Return exactly the lines from the start of the records below through the line containing "Click the 10^-1 x-axis tick label", both ends included, and leave out the pictures.

Stored items from a collection:
──────────────────────────────

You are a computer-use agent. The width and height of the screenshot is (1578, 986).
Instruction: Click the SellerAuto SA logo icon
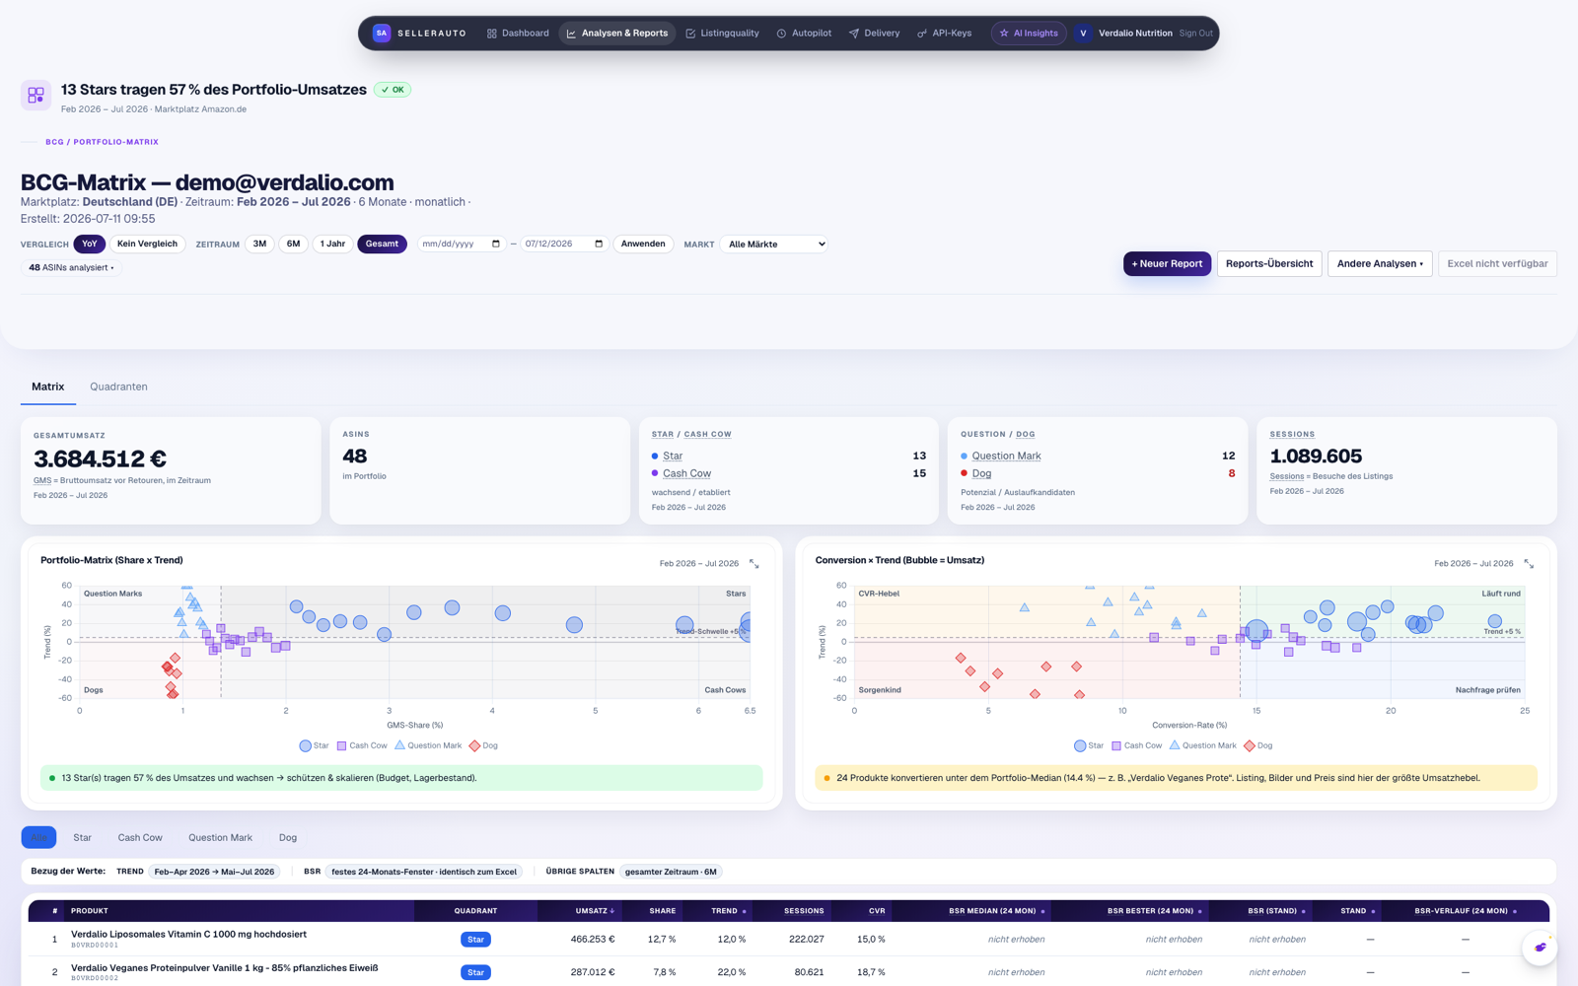pos(381,34)
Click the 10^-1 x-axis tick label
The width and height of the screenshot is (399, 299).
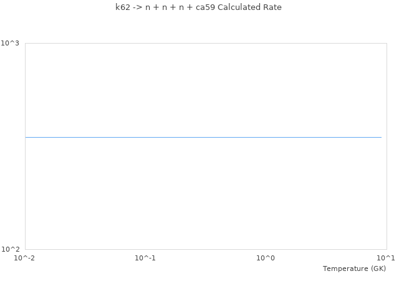click(x=145, y=258)
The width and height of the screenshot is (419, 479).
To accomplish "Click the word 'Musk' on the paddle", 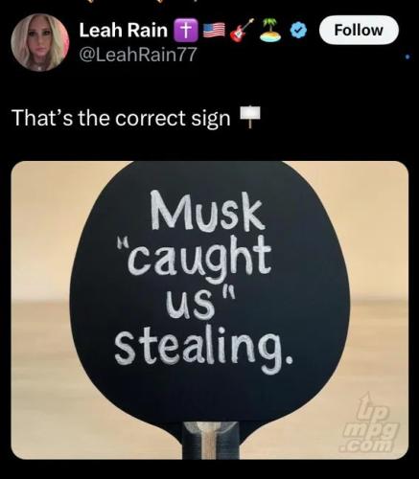I will point(207,211).
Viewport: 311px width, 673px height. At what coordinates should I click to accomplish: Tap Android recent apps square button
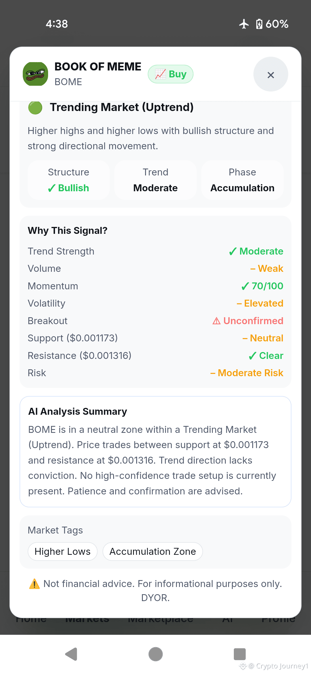(240, 654)
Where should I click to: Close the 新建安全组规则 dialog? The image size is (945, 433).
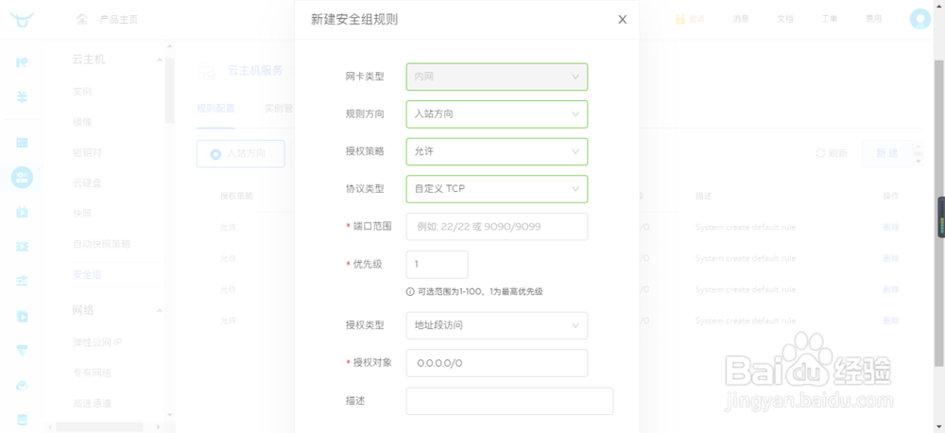(622, 19)
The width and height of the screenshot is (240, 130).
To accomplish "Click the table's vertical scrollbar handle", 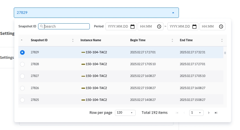I will 225,53.
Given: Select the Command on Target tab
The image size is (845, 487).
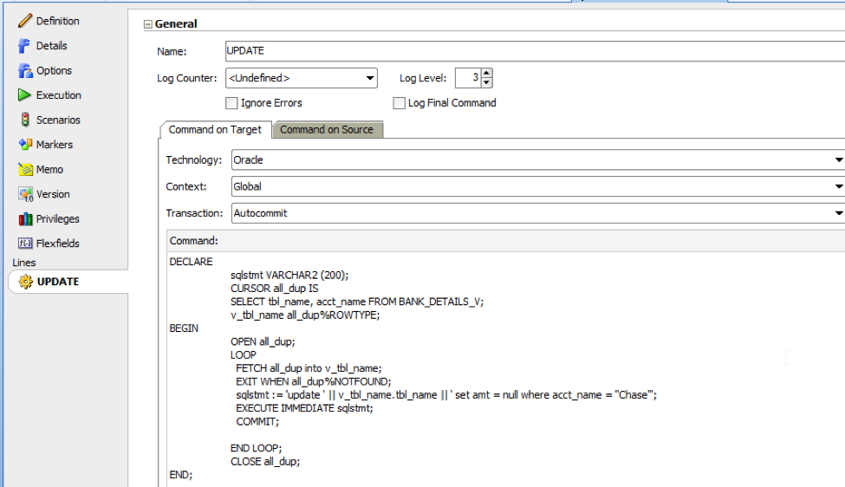Looking at the screenshot, I should tap(215, 130).
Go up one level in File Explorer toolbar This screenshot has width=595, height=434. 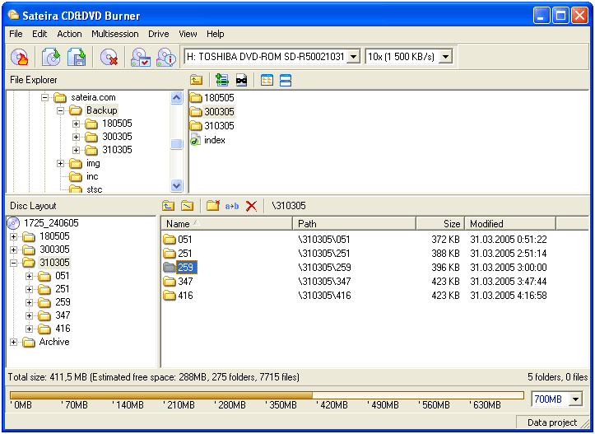point(196,80)
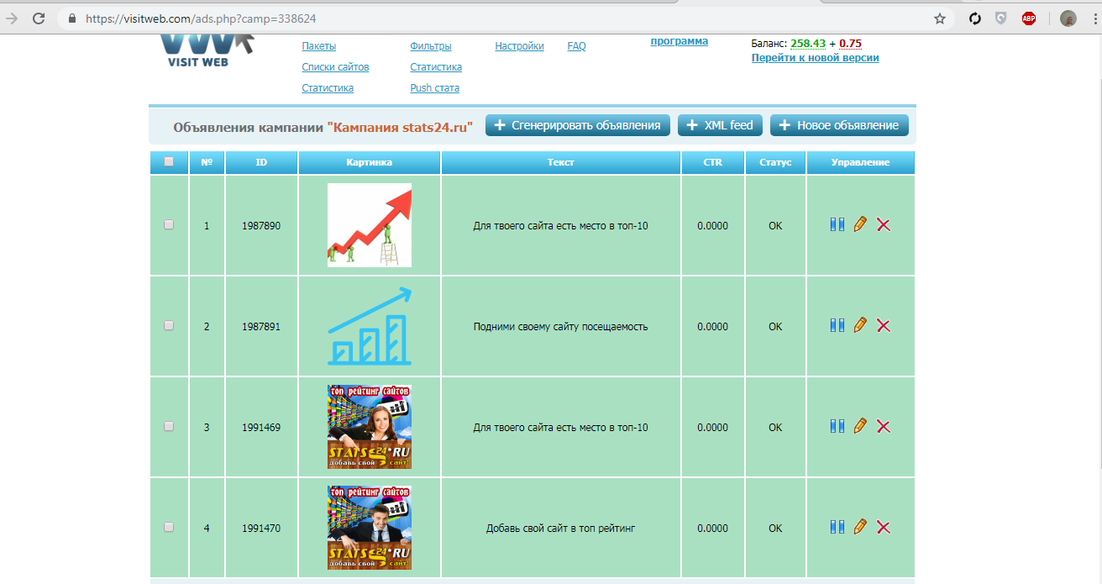This screenshot has width=1102, height=584.
Task: Edit ad 1987891 using the pencil icon
Action: click(x=859, y=325)
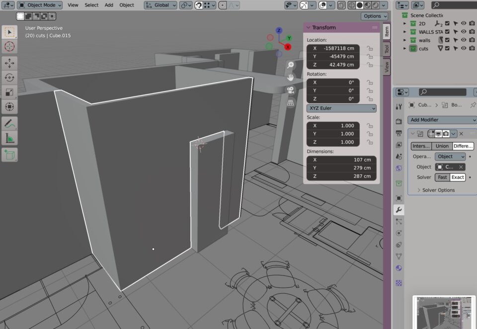Choose the Fast solver option

(442, 177)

──────────────────────────────

▸ WRITTEN ANSWER:
You are a computer-use agent. The width and height of the screenshot is (1578, 986).
Instruction: Click the SellerAuto SA logo icon
pos(381,34)
Click the 10^-1 x-axis tick label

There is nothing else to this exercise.